How does VoIP work?
Monday, June 8th, 2009
How VoIP works
VoIP (Voice over Internet Protocol) can be a fantastic way to get the most out of your high speed Internet connection and make low cost local and long distance phone calls. VoIP phone systems basically take standard analog voice audio signals and digitize them into data signals, like those you receive when uploading or downloading files through the Internet.
As long as your Internet connection remains alive, you have low cost VoIP telephone service. There are many telecommunications experts who predict that, like the expanded use of cell phones, residential VoIP and business VoIP may eliminate the need for any landline phone service in the future.

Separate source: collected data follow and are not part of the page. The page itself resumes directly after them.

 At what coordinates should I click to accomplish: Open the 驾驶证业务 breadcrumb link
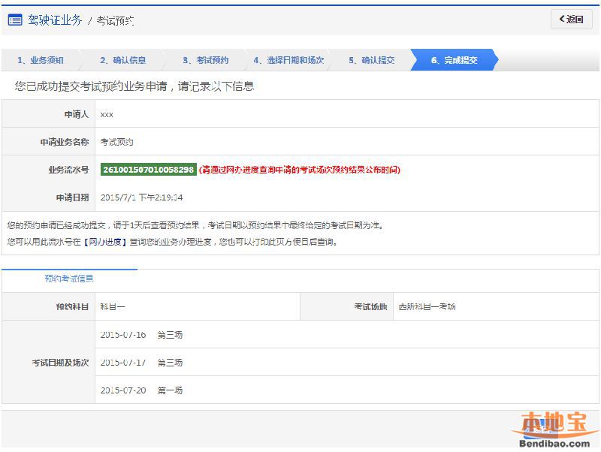(55, 20)
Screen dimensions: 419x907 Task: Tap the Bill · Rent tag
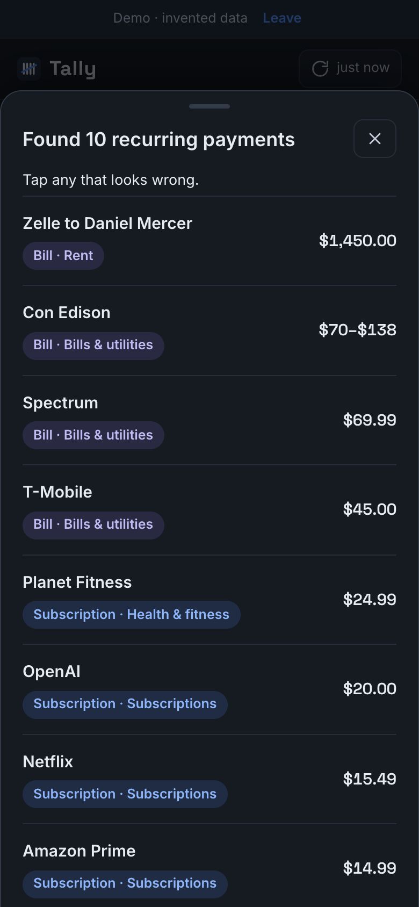[63, 256]
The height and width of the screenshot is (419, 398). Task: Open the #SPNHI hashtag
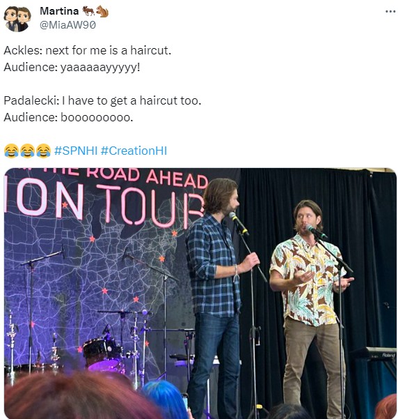76,151
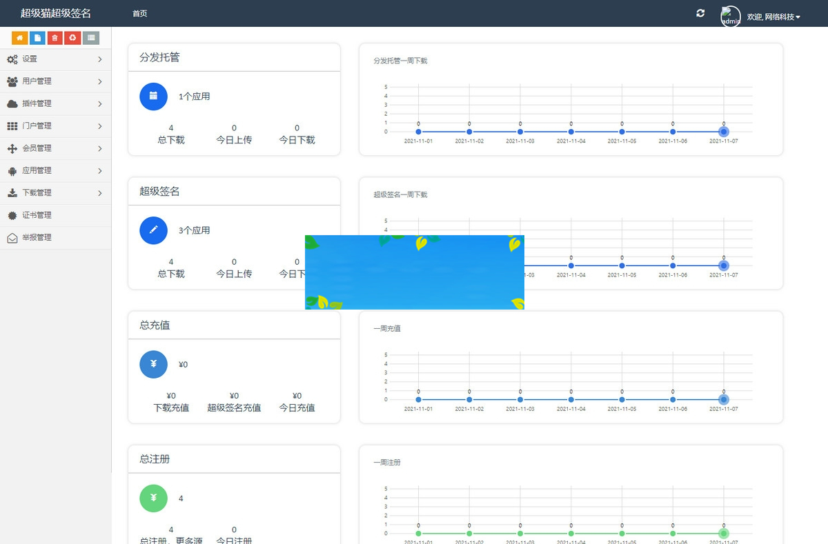
Task: Expand the 设置 sidebar menu
Action: point(55,59)
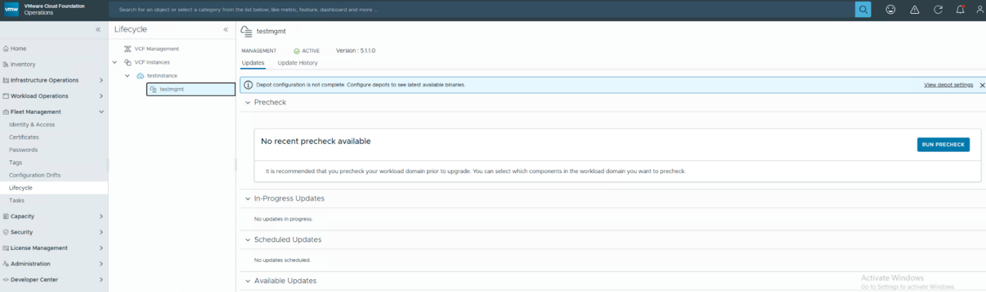Open the user profile icon
This screenshot has width=986, height=292.
click(x=980, y=9)
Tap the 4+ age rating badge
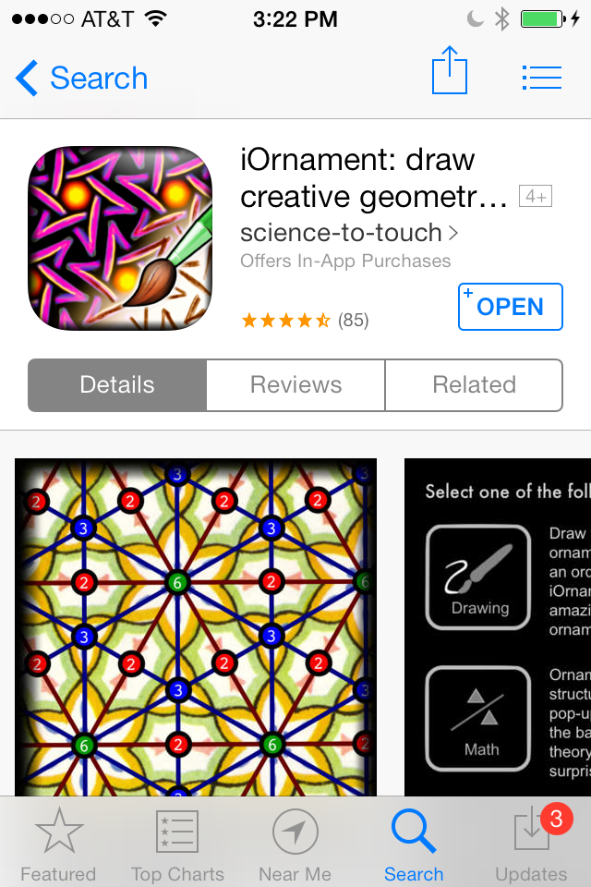This screenshot has width=591, height=887. tap(536, 196)
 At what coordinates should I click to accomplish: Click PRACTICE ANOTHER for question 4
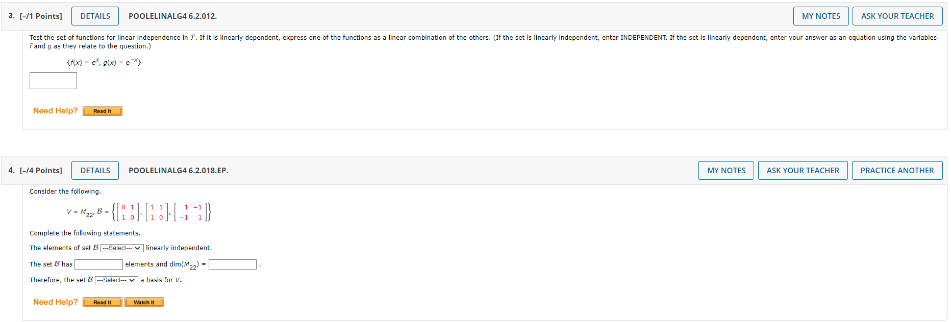tap(897, 170)
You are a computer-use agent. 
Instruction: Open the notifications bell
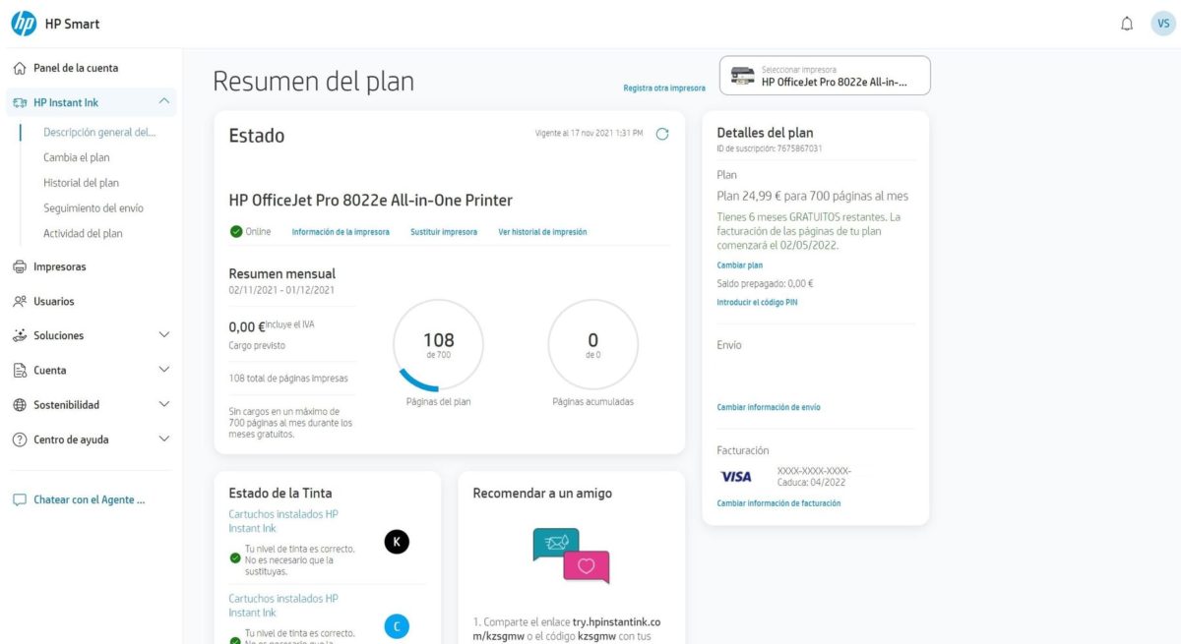click(1127, 24)
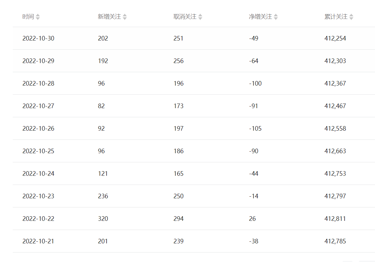Select the 2022-10-30 date row
375x262 pixels.
[194, 38]
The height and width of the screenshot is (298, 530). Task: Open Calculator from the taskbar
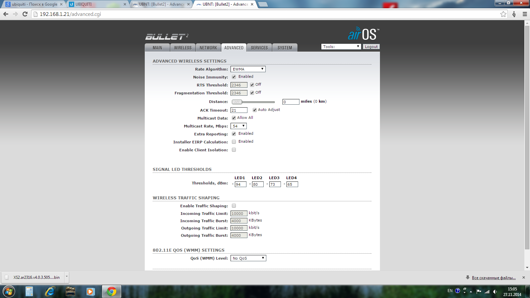point(29,291)
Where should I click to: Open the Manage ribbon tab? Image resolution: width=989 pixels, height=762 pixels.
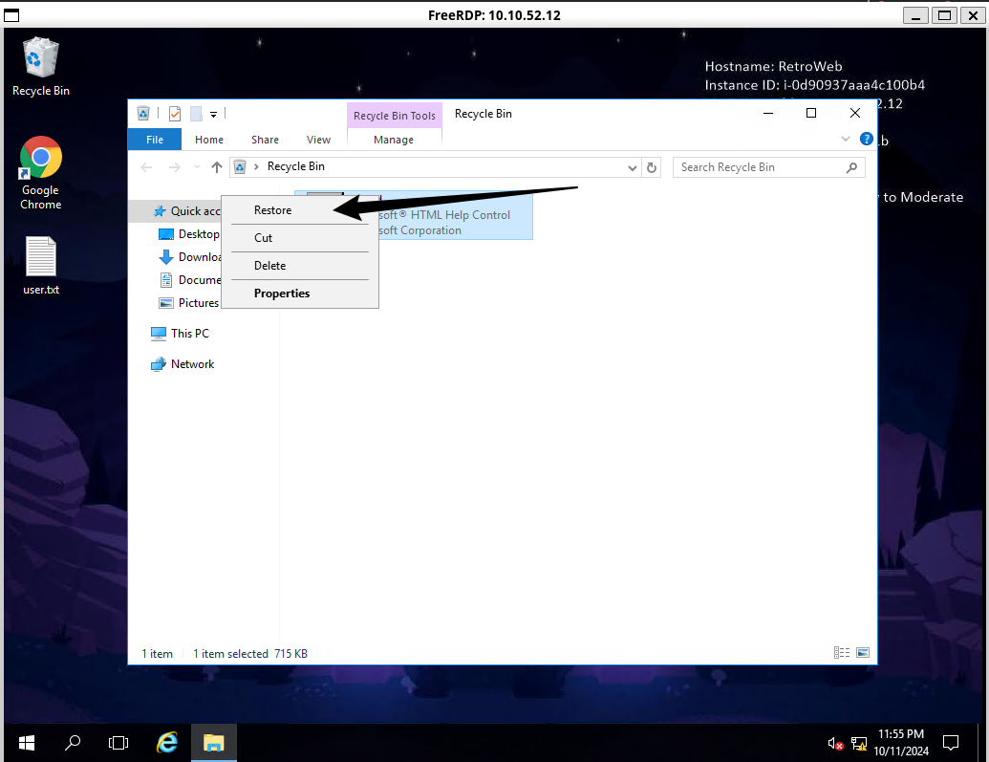coord(394,140)
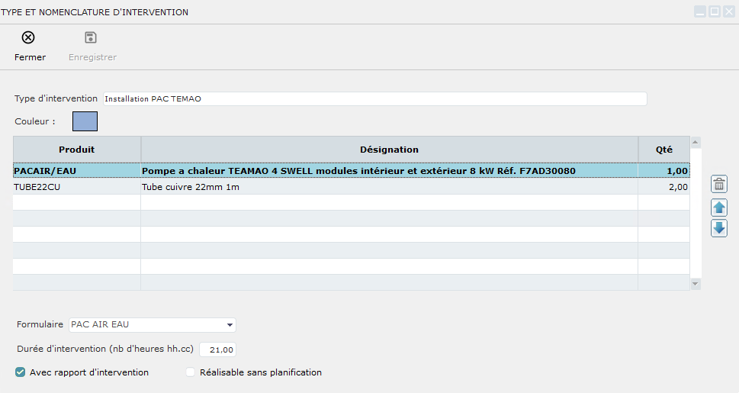Move selected row up with arrow icon
The image size is (739, 393).
tap(718, 207)
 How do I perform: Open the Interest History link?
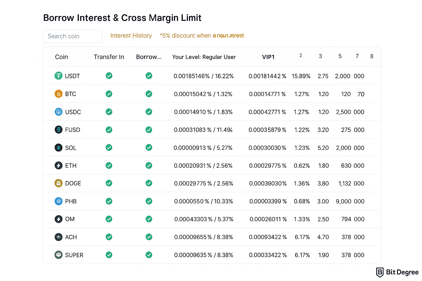click(131, 36)
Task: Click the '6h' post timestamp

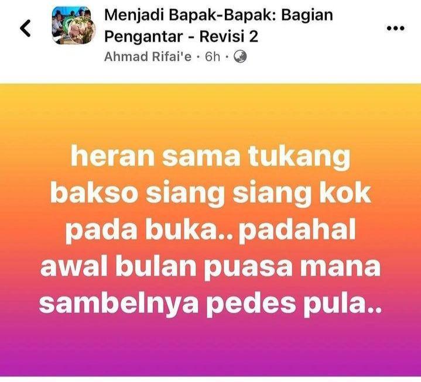Action: click(x=213, y=57)
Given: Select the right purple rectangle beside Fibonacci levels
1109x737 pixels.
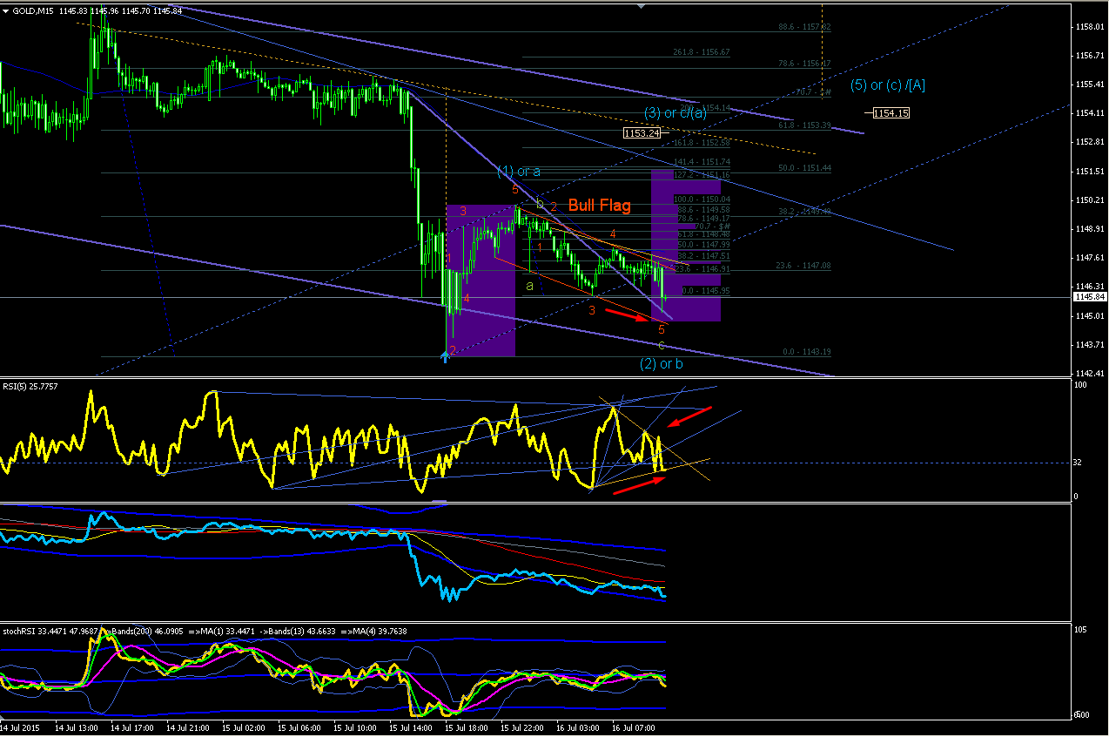Looking at the screenshot, I should click(x=686, y=246).
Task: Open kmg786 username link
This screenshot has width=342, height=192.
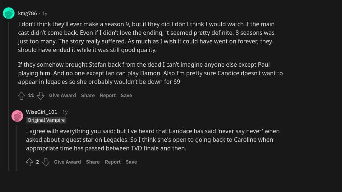Action: pyautogui.click(x=27, y=13)
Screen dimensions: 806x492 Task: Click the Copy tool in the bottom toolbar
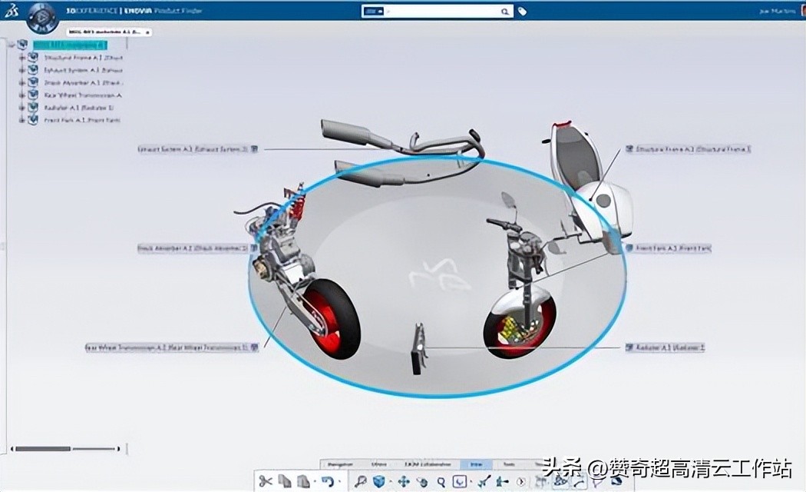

There are three primary methods of using Voice over IP phone service today:
- What is commonly termed "ATA." Using an analog telephone adapter, your computer transfers standard telephone analog signals to digital data. This hardware acts much like a “mini-modem” you use for dial up connections. (Please note, you cannot use a dial up Internet service for VoIP calls.) This is the most common and easiest of methods.
- Voice over IP phone. You can purchase specially configured telephone handsets that have a network (Ethernet) connection instead of a standard phone plug and have all necessary software hard wired to eliminate any additional hardware to convert analog signals to digital data. You can even buy one of these that allow you to place calls wherever there is a present WiFi (Wireless Fidelity) connection to give you wireless VoIP.
- VoIP calling computer-to-computer. If you have a sound card, microphone, and speakers for your PC, you can place free VoIP calls to others with the same configuration. Using this form of broadband VoIP means your only cost should be your standard monthly high speed Internet (cable, DSL, FiOS, T1, etc.) access fee charged by your IP provider.
As you can see, VoIP service is quite simple, low cost, and provides you with a good number of options as to how you want to use it.